5.2 Rispetto per l’uomo

Assieme al Just-In-Time, il “rispetto per l’uomo” rappresenta una caratteristica distintiva dei sistemi di produzione Toyota, come indicato nell’articolo di Fujio Cho (Presidente di Toyota Motor Corporation). L’approccio del Pensiero Snello ha modificato il punto di vista nei confronti dei lavoratori, che non sono più antagonisti ma risorse in grado di contribuire allo sviluppo ed al mantenimento di un flusso di valore.

La grande sfida legata all’efficacia dei sistemi di gestione, qualunque sia l’obiettivo, sembra essere quella legata al coinvolgimento di tutto il personale per far in modo che ognuno si senta parte di un meccanismo in grado di contribuire al raggiungimento dell’obiettivo.
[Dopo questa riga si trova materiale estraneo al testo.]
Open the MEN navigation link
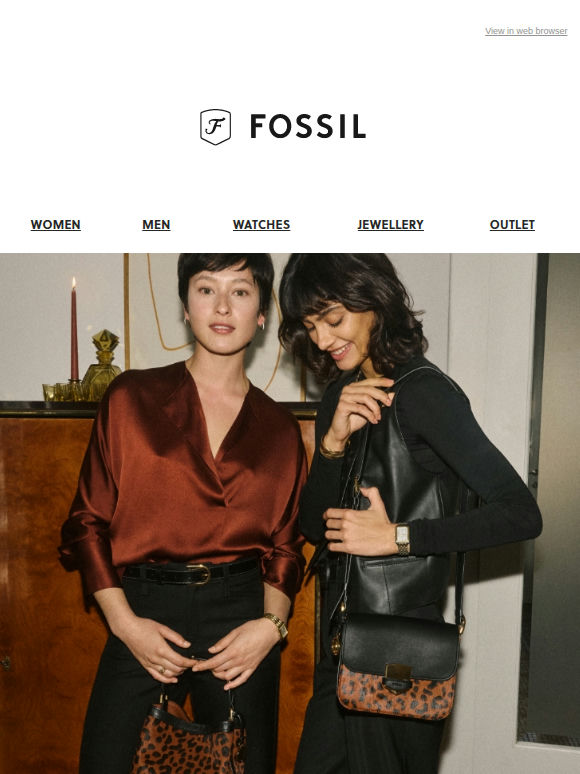 pyautogui.click(x=156, y=225)
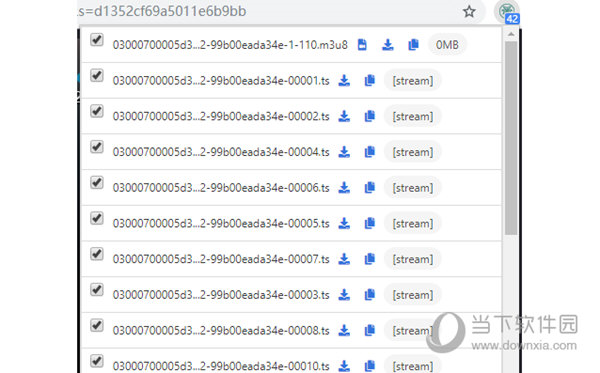Screen dimensions: 600x373
Task: Copy URL of 00006.ts segment
Action: (370, 188)
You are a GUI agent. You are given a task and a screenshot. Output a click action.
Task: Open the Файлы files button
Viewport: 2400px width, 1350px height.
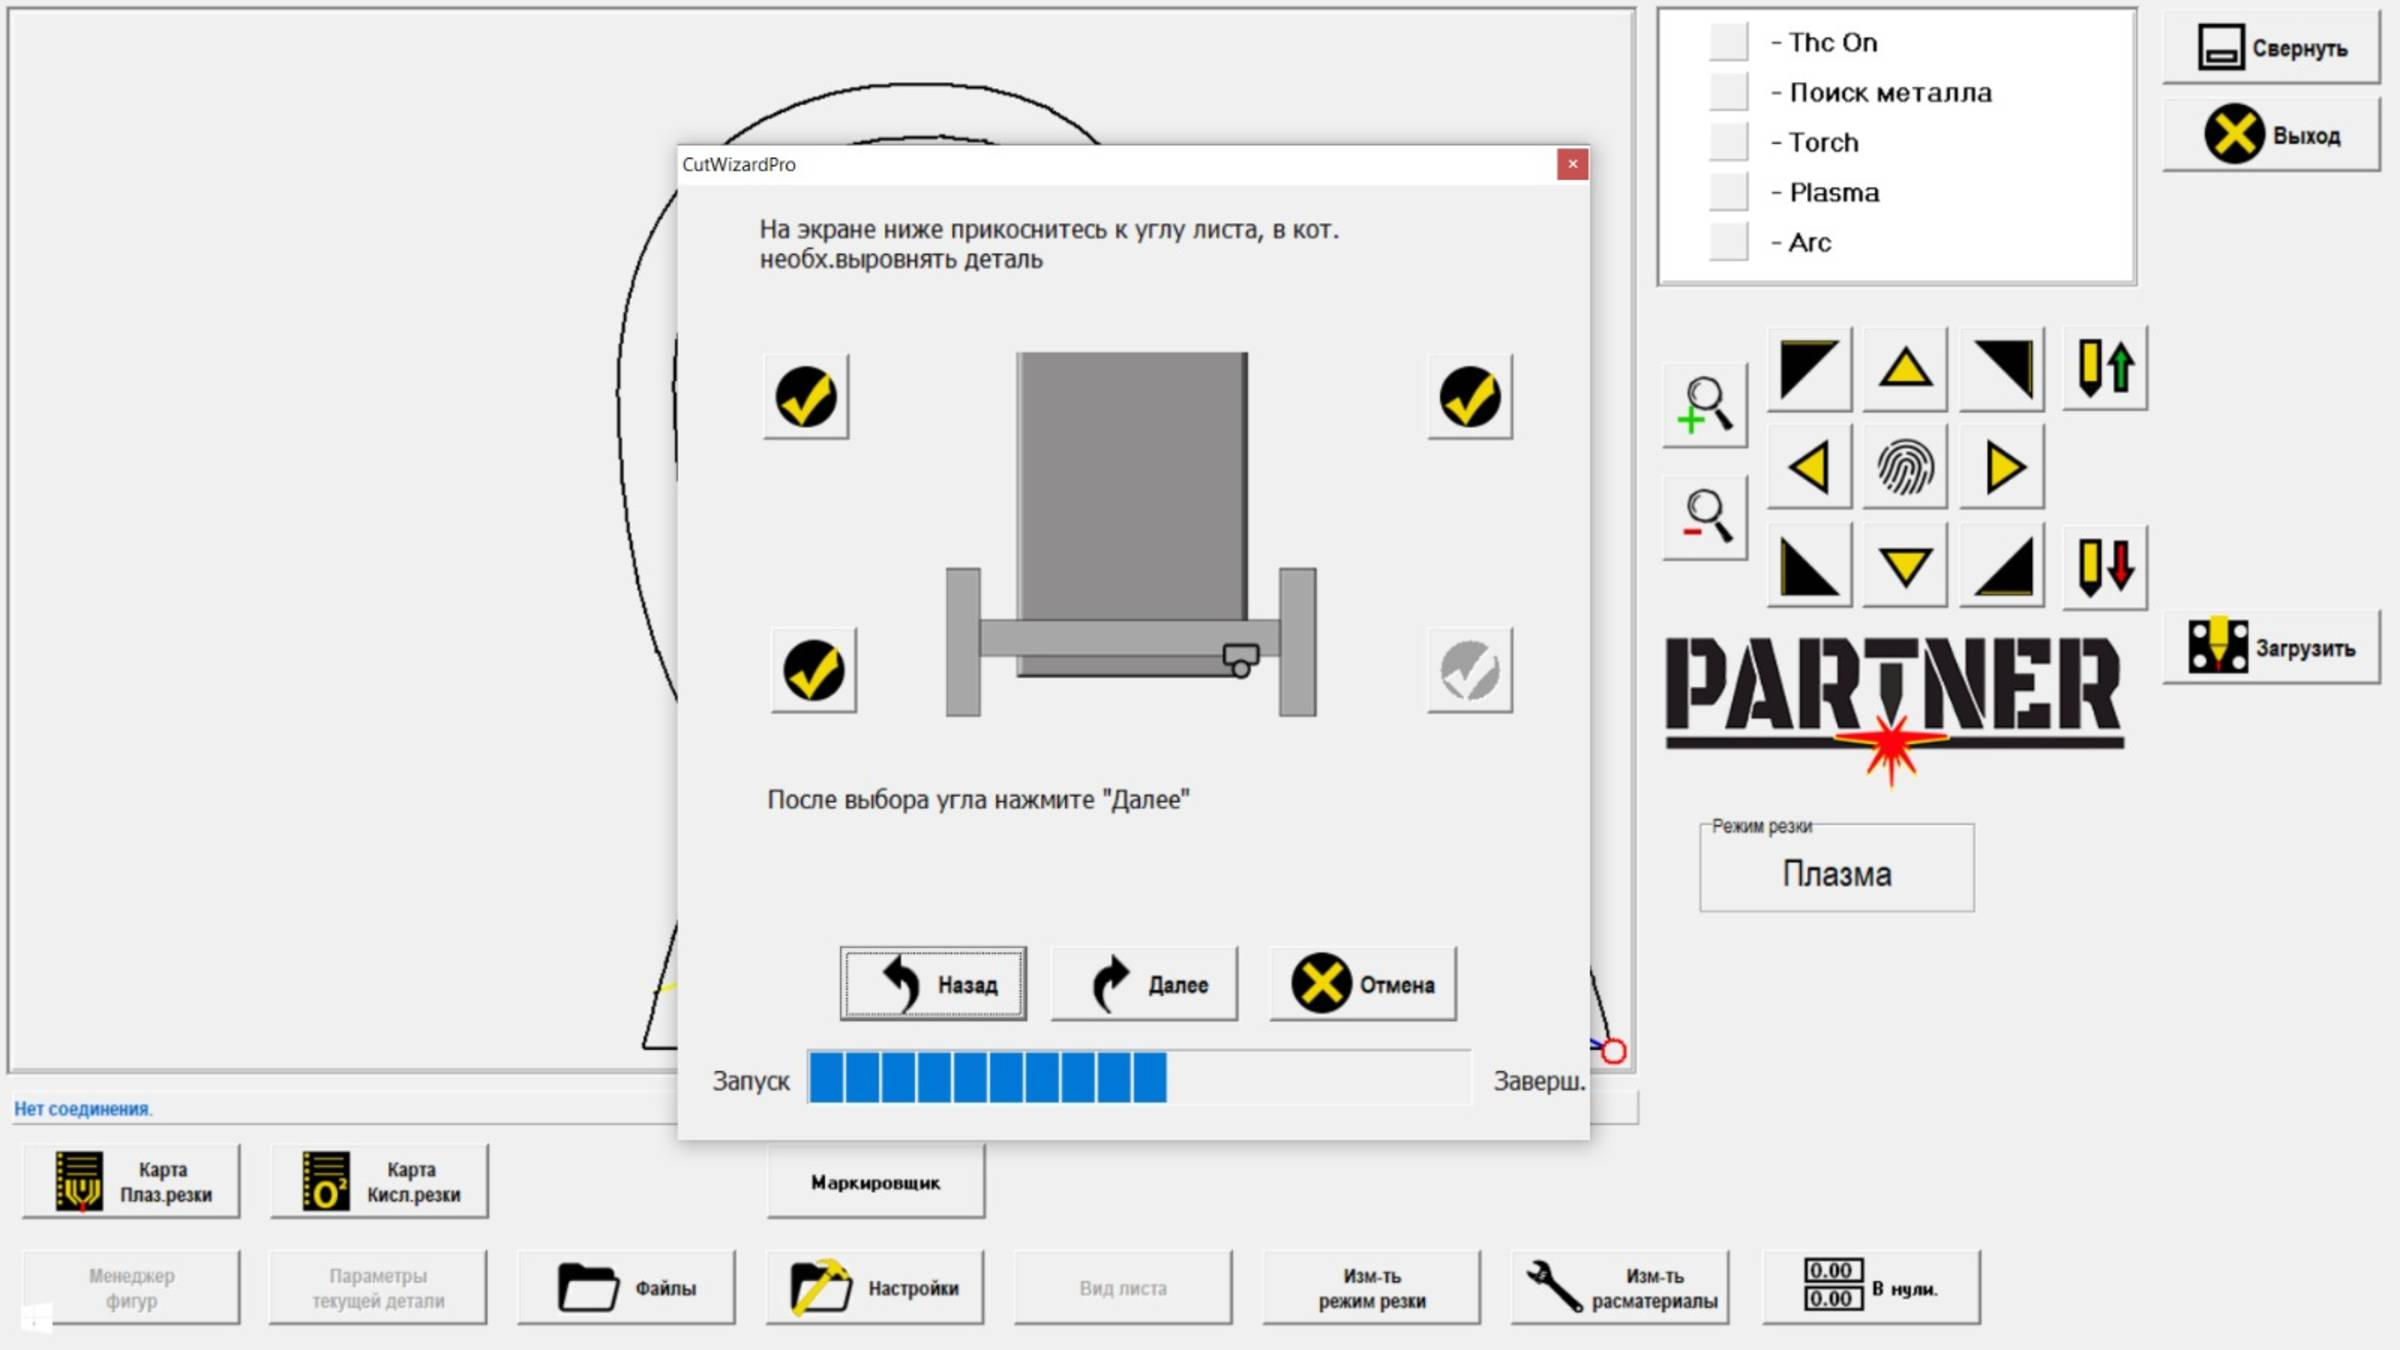[x=626, y=1288]

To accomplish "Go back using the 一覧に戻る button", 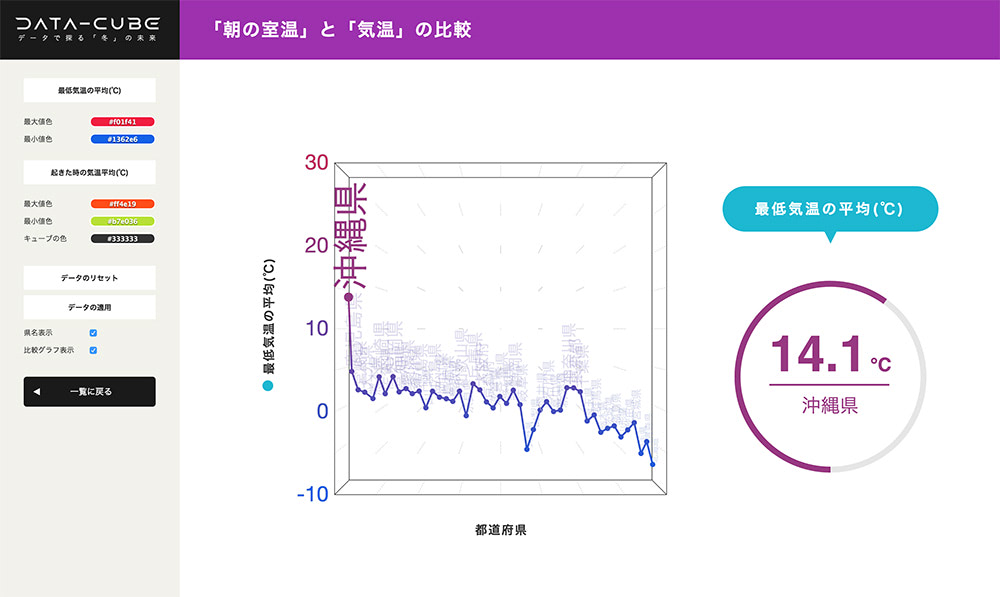I will pos(89,392).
Nelle “nuove” organizzazioni basate sul Pensiero Snello i lavoratori sono incoraggiati ad aumentare la propria esperienza ed a contribuire al miglioramento del sistema. Vengono coinvolti in una formazione trasversale che li metta in grado di sostituire un collega con un altro ruolo, o supportarlo nel caso in cui sia necessario un bilanciamento dei carichi di lavoro all’interno della squadra per rispondere al mercato.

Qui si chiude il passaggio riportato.